West Virginia: Protest demands justice for Megan Williams, end to racist violence
Charleston, WV – Hundreds of people rallied and marched here at West Virginia’s capitol building, Nov. 3, to demand justice for Megan Williams and an end to hate crimes in the United States.
Megan Williams, a 20 year old woman from West Virginia, was held captive by six people for days while being raped repeatedly. Her captors forced her to eat human and rat feces, lick blood off the floor, beat her with switches and at one point had a noose around her neck while raping and stabbing her, saying, “This is what we do to n_____s down here.” When asked about her experiences, Megan said, “I was scared. I didn’t know what to do. I was thinking about my momma and I just wanted to come home. Every time I close my eyes now all I see is that knife from when they kept stabbing me and stabbing me.”
The rally at the capitol building including preachers, professors, activists and lawyers who spoke out against sexual violence, racist violence and hate crimes. Megan Williams and her family spoke at the end of the rally thanking those who came out to support her, then led the march through downtown. Protesters chanted, “No justice, no peace!” and held signs saying “Stop racial violence” while marching through downtown Charleston from the capitol building to the courthouse.

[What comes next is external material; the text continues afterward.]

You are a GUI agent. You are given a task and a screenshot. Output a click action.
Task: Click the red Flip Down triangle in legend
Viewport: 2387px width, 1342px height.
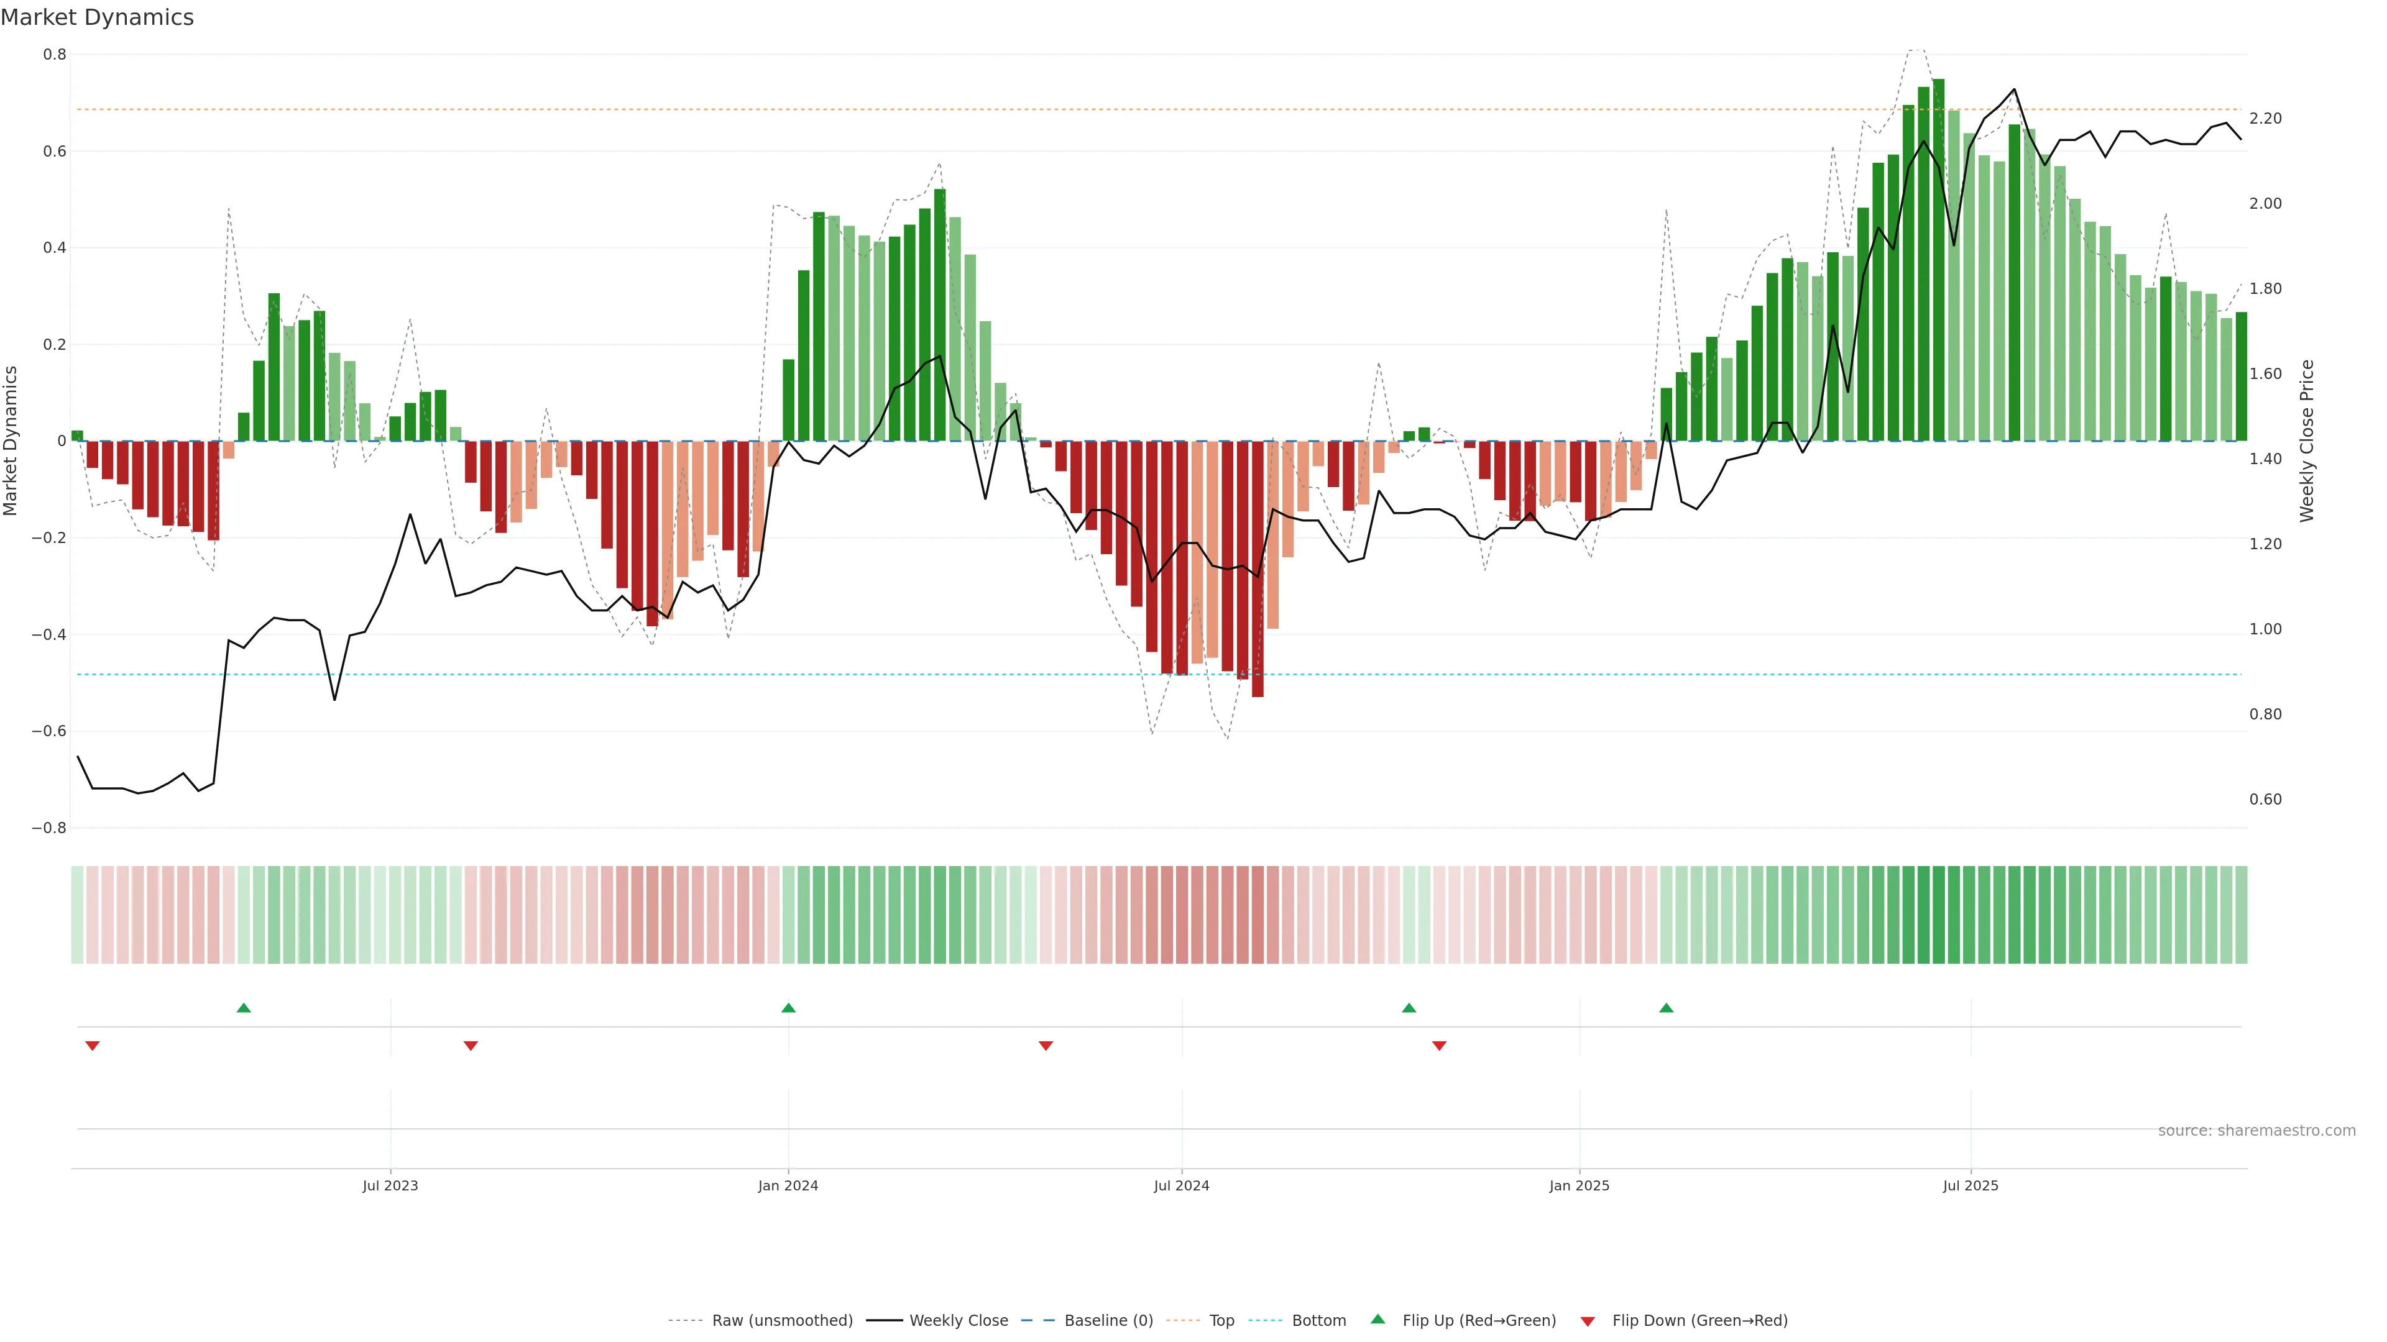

Malik Shabazz, Esq. – of Black Lawyers for Justice and head of the New Black Panthers Party – has been aiding Megan Williams and her family in advocating for federal hate crime charges to be brought against the six defendants in the case. In a moving speech at the capitol, Shabazz said, “Hate crimes are on the rise. Nooses are being hung, we are being shot and our women are being raped. We want this to be tried as a hate crime… from a legal and spiritual standpoint, I don’t care what happened before, all I care about is that this is one of the worst hate crimes in recent U.S. history.” Shabazz also spoke out against local black organizations, including the local NAACP, that declined to support the rally and march.
Many speakers linked racial oppression to sexual oppression and spoke out in favor of black women and against rape regardless of the nationality of the oppressor or the oppressed. Another speaker at the rally, Rev. Mary Kay Jacquet of the First Baptist Church in Charleston, said, “Sisterhood is not a privilege – it’s an obligation. No woman, regardless of race, creed or color should be subjected to the emotional and physical consequences of such barbaric actions.”
The recent events of Jena 6, the noose hangings across the United States, the murder of Sean Bell and the rape and torture of Megan Williams show the harsh oppression that the Black community faces on a daily basis. There is a growing African American movement to resist racist attacks and police killing and which insists on complete liberation.